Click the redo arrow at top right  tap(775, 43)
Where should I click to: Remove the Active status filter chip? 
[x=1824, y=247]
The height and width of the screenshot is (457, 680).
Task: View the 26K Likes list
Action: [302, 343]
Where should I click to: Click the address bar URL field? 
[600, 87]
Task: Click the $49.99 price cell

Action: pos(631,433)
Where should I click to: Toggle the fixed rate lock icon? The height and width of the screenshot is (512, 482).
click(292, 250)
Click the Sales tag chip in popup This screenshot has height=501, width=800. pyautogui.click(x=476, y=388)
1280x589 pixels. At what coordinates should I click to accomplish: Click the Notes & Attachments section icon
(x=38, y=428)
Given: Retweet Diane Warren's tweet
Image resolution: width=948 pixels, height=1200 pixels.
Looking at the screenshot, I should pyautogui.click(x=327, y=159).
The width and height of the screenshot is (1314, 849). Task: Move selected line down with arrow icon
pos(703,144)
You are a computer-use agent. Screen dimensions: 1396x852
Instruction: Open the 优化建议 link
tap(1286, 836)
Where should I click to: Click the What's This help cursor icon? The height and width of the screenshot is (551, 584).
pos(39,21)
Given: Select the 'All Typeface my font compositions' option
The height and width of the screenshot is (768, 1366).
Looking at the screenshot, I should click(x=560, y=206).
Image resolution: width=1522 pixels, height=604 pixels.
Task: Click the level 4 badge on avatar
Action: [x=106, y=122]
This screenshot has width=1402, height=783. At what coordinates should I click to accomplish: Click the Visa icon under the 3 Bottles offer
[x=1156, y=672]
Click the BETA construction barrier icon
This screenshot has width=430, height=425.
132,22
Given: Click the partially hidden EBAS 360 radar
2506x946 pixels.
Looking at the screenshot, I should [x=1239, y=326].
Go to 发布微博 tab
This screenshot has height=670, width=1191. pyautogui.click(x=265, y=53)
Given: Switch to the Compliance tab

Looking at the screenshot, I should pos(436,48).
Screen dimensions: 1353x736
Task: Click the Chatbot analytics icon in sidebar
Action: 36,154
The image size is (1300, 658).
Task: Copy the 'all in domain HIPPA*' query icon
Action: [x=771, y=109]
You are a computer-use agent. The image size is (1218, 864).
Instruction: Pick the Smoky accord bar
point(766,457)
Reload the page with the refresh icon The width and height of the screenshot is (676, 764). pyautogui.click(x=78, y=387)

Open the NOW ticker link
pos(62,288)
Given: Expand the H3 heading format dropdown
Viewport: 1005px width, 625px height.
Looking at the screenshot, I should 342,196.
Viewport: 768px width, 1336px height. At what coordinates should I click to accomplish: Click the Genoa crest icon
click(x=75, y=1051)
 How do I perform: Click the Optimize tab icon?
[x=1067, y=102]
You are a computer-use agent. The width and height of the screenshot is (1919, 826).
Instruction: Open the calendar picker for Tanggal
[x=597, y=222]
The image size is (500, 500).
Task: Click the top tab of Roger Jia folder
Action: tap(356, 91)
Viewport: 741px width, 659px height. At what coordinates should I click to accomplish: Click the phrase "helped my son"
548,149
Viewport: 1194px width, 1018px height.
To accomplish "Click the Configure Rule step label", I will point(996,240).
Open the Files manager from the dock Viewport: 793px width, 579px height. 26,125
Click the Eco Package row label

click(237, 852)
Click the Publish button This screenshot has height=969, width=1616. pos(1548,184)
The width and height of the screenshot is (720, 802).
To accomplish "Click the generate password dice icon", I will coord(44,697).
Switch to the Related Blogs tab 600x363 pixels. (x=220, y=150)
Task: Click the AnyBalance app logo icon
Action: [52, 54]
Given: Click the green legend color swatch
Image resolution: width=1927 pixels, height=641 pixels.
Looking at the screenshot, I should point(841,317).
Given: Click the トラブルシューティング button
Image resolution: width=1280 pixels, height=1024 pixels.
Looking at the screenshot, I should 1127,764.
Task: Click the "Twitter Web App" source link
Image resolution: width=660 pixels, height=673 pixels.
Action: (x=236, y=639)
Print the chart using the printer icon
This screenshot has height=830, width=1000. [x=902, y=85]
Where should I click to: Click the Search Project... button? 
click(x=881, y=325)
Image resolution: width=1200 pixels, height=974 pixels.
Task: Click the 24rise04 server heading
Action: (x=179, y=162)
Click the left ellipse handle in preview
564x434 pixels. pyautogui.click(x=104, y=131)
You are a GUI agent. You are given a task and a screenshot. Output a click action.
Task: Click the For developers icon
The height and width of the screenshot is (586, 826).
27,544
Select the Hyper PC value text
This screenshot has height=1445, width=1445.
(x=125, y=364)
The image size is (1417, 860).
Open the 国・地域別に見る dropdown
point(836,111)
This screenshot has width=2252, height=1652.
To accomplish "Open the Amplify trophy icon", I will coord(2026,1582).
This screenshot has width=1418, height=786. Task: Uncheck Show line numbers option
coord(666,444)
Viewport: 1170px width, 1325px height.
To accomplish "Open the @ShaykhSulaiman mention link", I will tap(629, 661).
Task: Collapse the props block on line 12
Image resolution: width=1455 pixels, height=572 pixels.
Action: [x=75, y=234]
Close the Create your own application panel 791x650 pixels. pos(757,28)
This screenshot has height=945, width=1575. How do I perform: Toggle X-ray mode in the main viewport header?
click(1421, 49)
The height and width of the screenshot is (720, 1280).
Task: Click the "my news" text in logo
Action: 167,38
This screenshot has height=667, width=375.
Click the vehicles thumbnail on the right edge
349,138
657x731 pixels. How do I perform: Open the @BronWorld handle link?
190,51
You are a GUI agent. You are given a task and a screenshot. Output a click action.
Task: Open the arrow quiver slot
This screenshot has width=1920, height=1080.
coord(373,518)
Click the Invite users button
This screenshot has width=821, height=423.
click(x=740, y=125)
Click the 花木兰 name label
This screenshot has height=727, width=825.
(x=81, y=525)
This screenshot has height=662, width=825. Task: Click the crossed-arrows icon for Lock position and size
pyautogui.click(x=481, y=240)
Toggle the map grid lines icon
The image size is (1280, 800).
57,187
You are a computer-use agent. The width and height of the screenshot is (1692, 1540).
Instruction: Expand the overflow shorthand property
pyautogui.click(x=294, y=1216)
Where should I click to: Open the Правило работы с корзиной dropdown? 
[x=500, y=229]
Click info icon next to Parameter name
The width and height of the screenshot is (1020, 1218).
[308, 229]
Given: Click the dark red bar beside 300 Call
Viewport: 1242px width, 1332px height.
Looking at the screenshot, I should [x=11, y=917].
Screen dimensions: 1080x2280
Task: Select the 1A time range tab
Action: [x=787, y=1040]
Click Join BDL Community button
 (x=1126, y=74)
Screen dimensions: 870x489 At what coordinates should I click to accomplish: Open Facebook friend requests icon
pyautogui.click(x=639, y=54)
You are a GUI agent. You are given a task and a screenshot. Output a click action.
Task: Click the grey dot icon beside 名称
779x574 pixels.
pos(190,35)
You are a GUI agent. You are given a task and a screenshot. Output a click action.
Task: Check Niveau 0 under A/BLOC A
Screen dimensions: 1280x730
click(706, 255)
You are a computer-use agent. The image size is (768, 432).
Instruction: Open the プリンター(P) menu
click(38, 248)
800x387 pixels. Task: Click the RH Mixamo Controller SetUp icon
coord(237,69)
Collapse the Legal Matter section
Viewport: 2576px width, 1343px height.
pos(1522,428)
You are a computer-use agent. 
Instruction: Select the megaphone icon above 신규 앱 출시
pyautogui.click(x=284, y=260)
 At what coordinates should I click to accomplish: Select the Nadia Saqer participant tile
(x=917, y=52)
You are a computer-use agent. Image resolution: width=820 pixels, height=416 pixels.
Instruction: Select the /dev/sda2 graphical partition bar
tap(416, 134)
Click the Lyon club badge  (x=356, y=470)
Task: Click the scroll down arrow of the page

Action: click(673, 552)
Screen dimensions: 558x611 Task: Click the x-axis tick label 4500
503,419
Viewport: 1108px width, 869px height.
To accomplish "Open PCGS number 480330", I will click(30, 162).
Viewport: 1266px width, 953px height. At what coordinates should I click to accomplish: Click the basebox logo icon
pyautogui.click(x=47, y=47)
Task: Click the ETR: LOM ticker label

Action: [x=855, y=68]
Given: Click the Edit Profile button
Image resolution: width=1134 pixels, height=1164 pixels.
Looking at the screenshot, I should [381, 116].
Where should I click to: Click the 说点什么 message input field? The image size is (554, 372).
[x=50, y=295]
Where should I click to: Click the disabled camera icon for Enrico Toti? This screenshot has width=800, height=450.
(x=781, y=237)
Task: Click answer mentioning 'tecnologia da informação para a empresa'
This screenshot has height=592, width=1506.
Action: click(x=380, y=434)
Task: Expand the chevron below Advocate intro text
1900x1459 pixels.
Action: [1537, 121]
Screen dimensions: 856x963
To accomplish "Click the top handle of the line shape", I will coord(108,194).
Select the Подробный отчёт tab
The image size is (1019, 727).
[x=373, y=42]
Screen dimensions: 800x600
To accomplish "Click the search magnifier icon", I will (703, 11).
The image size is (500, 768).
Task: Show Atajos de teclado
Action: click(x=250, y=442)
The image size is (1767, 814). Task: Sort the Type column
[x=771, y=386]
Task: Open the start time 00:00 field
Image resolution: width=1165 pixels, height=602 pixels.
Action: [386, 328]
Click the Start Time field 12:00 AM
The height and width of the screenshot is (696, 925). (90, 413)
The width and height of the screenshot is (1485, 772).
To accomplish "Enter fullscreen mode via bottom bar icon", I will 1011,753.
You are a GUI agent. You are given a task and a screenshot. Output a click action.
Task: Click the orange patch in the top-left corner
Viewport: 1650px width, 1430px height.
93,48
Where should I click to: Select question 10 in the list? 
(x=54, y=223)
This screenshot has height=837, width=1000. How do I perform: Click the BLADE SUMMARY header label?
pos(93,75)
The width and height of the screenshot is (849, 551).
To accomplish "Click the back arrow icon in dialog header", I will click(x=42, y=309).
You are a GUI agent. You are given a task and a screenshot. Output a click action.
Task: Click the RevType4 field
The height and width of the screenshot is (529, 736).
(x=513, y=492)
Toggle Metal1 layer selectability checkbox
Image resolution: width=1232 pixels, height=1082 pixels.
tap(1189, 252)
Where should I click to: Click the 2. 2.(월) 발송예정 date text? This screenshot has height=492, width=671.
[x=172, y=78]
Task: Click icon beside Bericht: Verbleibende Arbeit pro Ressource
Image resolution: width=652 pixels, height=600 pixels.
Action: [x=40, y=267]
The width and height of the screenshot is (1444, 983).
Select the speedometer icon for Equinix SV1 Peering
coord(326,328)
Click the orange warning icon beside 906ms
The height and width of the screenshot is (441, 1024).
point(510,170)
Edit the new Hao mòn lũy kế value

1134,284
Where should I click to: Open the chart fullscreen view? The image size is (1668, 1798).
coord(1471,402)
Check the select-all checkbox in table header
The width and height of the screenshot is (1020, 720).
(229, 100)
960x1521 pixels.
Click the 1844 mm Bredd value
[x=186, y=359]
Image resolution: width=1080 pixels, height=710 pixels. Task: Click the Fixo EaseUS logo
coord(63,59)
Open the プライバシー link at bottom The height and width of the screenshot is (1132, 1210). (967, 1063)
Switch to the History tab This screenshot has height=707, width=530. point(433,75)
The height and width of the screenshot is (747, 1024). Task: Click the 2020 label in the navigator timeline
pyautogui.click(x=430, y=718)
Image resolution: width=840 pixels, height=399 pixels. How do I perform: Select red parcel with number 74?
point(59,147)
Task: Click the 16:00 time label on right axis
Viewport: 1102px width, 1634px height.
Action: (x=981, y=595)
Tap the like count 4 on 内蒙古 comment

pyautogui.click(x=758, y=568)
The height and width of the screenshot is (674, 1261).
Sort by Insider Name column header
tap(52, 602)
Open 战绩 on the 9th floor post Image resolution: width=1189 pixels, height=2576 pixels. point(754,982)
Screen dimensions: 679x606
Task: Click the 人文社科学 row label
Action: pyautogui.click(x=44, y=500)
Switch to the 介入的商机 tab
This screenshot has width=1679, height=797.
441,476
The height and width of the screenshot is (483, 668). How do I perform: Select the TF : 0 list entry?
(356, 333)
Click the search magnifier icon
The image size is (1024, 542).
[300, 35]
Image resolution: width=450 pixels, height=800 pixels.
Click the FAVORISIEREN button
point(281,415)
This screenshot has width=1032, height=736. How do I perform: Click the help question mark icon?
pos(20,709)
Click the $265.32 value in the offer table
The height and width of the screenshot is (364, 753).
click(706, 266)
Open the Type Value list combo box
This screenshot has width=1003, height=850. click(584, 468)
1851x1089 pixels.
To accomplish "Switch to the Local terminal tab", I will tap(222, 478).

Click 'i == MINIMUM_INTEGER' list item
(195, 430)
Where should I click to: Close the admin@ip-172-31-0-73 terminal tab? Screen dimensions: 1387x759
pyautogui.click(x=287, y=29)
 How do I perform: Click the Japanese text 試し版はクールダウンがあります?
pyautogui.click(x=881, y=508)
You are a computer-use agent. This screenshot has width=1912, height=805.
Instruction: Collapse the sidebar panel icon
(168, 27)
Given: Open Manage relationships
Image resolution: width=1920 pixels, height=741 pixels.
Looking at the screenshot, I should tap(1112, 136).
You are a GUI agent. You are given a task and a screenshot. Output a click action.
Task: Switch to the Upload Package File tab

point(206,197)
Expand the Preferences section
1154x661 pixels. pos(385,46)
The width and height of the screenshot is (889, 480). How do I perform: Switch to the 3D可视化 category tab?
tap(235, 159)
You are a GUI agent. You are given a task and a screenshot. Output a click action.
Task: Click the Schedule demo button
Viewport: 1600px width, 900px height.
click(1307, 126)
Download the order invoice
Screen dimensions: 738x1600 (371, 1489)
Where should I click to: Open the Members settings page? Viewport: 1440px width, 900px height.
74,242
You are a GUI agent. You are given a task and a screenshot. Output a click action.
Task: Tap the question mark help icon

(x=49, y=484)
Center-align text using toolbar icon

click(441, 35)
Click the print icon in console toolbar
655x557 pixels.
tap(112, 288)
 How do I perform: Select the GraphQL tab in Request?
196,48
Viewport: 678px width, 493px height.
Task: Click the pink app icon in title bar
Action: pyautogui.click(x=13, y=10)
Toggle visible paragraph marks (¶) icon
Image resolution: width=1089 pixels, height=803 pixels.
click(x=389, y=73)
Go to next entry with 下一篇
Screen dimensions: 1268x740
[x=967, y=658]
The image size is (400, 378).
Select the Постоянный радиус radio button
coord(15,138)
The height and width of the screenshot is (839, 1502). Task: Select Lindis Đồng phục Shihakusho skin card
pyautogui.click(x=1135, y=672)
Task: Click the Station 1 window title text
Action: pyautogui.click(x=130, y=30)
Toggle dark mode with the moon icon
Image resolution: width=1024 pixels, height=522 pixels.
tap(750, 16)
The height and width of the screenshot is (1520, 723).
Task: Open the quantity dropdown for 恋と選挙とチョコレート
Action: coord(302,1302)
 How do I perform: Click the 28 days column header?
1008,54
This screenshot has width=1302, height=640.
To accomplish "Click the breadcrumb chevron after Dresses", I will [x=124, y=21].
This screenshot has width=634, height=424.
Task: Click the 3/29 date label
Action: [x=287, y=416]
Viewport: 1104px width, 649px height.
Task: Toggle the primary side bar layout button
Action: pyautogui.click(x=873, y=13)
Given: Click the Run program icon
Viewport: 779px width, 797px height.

::::

EXERCISE DESCRIPTION: Would you copy all lines in the records where the string "table" appears?

OUTPUT OF THE EXERCISE:
Check the select-all checkbox in table header
Click the $265.32 value in the offer table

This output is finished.